French painter Xavier Hiquet recently saw ‘Om Shanti Om’ and with accented English and whirlwind gestures, he conveys his exuberant response to the film. “I enjoyed it! The colours, the 70’s sets, the music and Shahrukh Khan. I think, he is a very good man!’’ he says.
One can greet this effusive statement with superciliousness or indulgence but Xavier Hiquet needs neither. He travels through life with an open mind and a lot of curiosity. He reacts to everything. To the world and its bustling cities and bazaars, its people, its various cultures and when he cannot contain his joy, he paints.
His paintings are like random notes in the diary of a globe-trotter. They evoke restaurant menus, ticket stubs, pamphlets in exotic languages, posters in tropical colours, traffic signs and bill boards that fill up the senses of a traveller as he/she backpacks through undiscovered lands with wide eyes.
Pop art elevated to iconic heights by Andy Warhol has said tongue-in-cheek things about the world we live in and Xavier is possibly not the only artist to be inspired by the master. His art does not qualify for an intellectual examination but it is guileless, spontaneous and entertaining, a lot like the cinema he enjoys.

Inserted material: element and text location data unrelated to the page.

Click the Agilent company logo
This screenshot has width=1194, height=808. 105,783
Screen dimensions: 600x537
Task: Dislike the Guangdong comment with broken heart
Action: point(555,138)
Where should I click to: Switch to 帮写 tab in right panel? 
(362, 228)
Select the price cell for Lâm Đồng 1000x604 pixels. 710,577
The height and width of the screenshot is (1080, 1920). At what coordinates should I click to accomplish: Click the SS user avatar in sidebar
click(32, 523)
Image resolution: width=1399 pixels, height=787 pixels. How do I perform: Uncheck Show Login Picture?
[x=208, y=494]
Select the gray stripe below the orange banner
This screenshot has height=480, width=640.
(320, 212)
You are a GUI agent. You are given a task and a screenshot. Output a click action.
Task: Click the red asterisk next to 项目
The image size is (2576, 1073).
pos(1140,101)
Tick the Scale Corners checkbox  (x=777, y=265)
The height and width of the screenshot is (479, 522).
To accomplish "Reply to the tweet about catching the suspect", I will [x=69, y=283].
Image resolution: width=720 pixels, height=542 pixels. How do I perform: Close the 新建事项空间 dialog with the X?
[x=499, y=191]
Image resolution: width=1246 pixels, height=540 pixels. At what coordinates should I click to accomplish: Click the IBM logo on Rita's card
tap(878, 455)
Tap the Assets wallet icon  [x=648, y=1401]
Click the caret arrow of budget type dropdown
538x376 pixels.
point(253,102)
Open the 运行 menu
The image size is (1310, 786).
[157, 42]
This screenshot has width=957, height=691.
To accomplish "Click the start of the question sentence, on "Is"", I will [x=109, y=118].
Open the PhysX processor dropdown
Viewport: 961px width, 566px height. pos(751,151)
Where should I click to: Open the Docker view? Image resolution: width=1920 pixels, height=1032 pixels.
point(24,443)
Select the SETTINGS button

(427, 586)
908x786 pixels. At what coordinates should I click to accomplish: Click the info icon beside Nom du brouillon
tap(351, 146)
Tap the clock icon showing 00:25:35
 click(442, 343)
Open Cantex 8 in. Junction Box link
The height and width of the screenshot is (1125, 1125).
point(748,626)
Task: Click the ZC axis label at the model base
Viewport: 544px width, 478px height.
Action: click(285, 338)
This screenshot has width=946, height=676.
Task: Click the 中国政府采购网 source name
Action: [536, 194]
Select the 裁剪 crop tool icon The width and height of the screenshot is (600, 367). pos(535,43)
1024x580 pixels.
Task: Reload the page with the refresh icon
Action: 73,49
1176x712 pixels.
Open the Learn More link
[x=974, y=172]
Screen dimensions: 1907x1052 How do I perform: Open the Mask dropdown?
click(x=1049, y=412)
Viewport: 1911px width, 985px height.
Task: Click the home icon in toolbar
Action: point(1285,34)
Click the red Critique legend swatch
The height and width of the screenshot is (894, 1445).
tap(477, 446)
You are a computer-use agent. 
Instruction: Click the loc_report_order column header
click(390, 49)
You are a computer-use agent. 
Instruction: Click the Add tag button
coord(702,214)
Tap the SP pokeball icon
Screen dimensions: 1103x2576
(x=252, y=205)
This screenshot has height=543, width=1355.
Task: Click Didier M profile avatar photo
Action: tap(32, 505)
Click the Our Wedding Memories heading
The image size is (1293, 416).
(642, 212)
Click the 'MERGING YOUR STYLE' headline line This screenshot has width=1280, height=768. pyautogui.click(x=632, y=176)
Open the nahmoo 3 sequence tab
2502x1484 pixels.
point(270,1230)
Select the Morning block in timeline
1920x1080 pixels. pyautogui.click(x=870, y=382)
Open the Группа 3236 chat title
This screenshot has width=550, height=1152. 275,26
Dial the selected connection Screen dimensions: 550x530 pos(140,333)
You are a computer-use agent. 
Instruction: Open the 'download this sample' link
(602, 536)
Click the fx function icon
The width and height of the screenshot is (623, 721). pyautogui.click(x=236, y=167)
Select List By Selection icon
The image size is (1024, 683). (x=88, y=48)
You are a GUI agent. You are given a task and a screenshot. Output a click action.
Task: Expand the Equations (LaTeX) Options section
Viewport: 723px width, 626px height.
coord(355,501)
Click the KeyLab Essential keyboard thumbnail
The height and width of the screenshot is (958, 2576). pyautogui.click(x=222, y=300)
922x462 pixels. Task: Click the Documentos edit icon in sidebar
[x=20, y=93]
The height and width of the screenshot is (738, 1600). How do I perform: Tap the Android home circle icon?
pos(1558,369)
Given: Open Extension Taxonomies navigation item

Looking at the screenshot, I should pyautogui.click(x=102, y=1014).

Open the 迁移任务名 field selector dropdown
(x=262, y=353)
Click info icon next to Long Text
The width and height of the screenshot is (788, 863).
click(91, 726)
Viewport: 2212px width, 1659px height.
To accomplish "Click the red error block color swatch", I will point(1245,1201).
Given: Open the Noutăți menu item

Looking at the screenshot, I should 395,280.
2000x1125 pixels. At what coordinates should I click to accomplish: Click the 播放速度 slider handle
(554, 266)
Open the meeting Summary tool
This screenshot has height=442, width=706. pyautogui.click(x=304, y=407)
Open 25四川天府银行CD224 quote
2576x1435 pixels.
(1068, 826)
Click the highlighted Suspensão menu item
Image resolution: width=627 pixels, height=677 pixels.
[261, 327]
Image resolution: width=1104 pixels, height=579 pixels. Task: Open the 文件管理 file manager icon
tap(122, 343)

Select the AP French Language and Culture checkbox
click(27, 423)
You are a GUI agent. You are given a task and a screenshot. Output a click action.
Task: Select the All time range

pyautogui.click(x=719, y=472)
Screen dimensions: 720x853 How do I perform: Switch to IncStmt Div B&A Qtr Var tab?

It is a montage of images and colours and happy memories.
Xavier was in Bangalore some time back to showcase his works, ‘Voyages’ and his paintings displayed on the stucco walls of the restaurant revealed his eye for leaping stimuli and also the imprint of advertising symbolism. His India impressions were conveyed with Aishwarya Rai’s visage, Bollywood and kitch art found in trucks and autos.
The Australian Outback was summed up with images of Flying Doctors and Kangaroos and beer cans. There were similar painted postcards from Lisbon, Kyoto, Shanghai, Kenya, Maldives. Did the wander lust come first or the art? He says, “Travelling is just a pretext to paint and vice versa. I like both. For me, a place is a visual thing and I respond visually to it. I work in an advertising company so I am sensitive to symbols and they find their way in my work. There are things which are typical to a place. I filter them through a modern viewpoint and paint them. For instance, Shanghai can be summed up by painting a simple rice bowl. Of course, Warhol is the master and everyone is influenced by him but am also influenced by abstract painters and the Impressionists. My art is about communicating creatively.’’
Of his India experience, he says, “I travelled through Kerala, Chennai, Mumbai, Pondicherry. India is full of colours and life. Even the light is different here. The sun sets earlier here than it does in Europe. India has everything. Silence and bustle. And of course, the films! I have watched ‘Monsoon Wedding’, ‘Lagaan’. Satyajit Ray is very big in France. I like Shahrukh's acting and everyone knows about Aishwarya Rai! In India, each place is different from another. It’s a big country with many small countries inside it. It will take me a long time to know it fully.’’ Till then Xavier Hiquet will continue to paint.